(Beginning of Input)

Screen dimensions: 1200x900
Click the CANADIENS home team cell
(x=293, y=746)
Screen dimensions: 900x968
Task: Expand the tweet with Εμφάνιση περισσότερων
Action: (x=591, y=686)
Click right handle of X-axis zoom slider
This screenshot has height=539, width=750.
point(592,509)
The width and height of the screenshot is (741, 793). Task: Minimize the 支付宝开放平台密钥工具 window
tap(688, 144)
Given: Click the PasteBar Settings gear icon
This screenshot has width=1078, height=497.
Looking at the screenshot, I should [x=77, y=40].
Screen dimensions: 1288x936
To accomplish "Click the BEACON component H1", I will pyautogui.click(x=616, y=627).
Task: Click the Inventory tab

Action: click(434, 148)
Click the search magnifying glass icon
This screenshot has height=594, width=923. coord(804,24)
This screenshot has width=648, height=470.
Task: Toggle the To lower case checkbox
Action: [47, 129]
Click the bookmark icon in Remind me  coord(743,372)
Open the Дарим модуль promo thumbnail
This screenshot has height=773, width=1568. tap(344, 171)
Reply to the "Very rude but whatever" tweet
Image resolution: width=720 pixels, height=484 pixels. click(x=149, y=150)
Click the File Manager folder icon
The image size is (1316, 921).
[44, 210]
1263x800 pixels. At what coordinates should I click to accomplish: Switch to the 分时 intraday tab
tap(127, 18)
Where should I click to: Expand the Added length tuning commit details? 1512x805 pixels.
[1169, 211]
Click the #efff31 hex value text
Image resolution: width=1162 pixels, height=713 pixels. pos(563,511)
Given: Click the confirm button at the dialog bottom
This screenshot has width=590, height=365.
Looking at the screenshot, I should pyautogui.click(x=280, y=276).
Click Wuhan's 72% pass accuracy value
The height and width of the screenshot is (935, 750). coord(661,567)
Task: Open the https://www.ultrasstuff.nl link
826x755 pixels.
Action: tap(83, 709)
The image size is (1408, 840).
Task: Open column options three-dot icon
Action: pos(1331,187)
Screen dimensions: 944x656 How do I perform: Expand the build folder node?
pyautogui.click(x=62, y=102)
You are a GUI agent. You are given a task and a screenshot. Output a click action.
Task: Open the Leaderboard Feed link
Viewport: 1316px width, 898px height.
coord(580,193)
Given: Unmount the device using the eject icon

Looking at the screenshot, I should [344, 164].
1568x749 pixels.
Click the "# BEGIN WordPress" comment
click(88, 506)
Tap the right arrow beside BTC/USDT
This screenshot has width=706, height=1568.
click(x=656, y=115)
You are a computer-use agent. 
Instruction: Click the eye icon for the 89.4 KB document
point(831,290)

(End of Input)

Determine how many lines in the data include the word "link". Answer with that number alone.

2